En ce sens, Augustin n'a pas tort lorsqu'il affirme que la régularité de certains phénomènes est un axiome. On pose effectivement en physique que certaines fréquences de rayonnements, ou la fréquence d'excitation du quartz etc... sont constantes. Mais c'est parce qu'elles nous apparaissent ainsi, et que ces fréquences restent constantes entre elles. Disons plutôt que lorsque qu'on aborde ces questions, on parle plus de la mesure du temps que de sa nature même. Si le temps change, il faut supposer que changent en même temps tout moyen de comparaison et tous les étalons entre le présent et le passé. Mais s'il n'y a plus aucun moyen de comparaison avec ce qu'était le temps avant maintenant, le rapport entre le temps d'aujourd'hui et le temps d'autrefois ne veut plus rien dire, et il n'y a pas plus de comparaison entre un temps actuel et un temps supposé absolu et immuable qu'entre ce qu'est le temps à un instant et ce qu'il était avant.

Newton également avait senti qu'on ne peut pas faire dépendre le temps du mouvement des planètes, et il en a donc fait une donnée a priori non pas de l'entendement seulement, mais de la nature elle-même. Autrement dit, Newton a supposé l'existence d'un temps universel, absolu et uniforme, qui soit totalement indépendant de tout événement physique, et antérieur logiquement à ceux-ci.
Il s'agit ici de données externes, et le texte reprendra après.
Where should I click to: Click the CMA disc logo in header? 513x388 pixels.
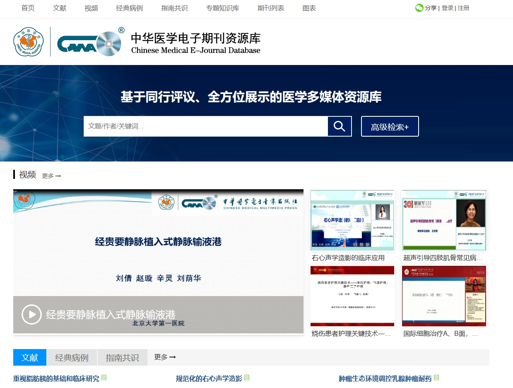tap(89, 43)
Il écrit lui-même au début des ses Principia: "le temps absolu, vrai et mathématique, de lui-même et de sa propre nature coule régulièrement sans aucune relation avec quoi que ce soit d'extérieur."

En fait, cette proposition, loin de résoudre tous les problèmes en retirant le temps du domaine de la contingence, conduit à beaucoup de difficultés. Cela montre qu'il n'est pas davantage possible d'absolutiser totalement le temps que de n'en faire qu'une particularité ou une conséquence de l'espace.
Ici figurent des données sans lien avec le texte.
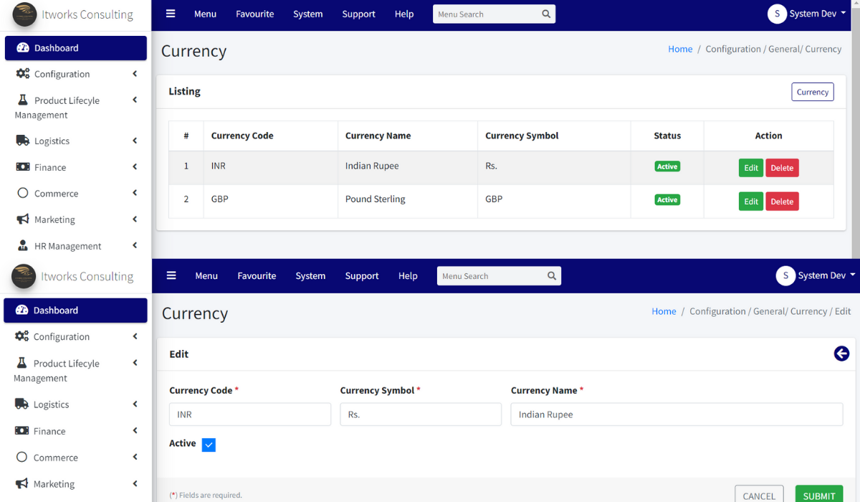Click inside the Currency Symbol input field
The width and height of the screenshot is (860, 502).
tap(420, 414)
On pourrait tout d'abord se demander ce que peut signifier pour le temps que de "couler" ou de "passer", s'il n'y a aucune succession d'événements à laquelle on puisse se référer. Mais admettons qu'il ne puisse s'agir là que d'une question de perception du temps de notre part, et non de nature. Le caractère d'uniformité du passage du temps est en revanche bien plus problématique. Comment peut-on parler d'uniformité sans référence temporelle préalable? Newton énonce les propriétés du temps comme s'il y avait un autre temps, plus absolu encore, qui permette de contrôler l'allure du passage du temps que l'on étudie!

Ce qui pose problème dans la proposition de Newton, ce n'est pas en fait l'existence d'un temps absolu qui serait indépendant de toute chose, et antérieur logiquement à elles, c'est sa volonté d'en faire un temps "mathématique", et son usage de l'adverbe "régulièrement" qui en découle.

Autrement dit, la difficulté apparaît dès que l'on veut attribuer un nombre au temps, c'est à dire, le mesurer.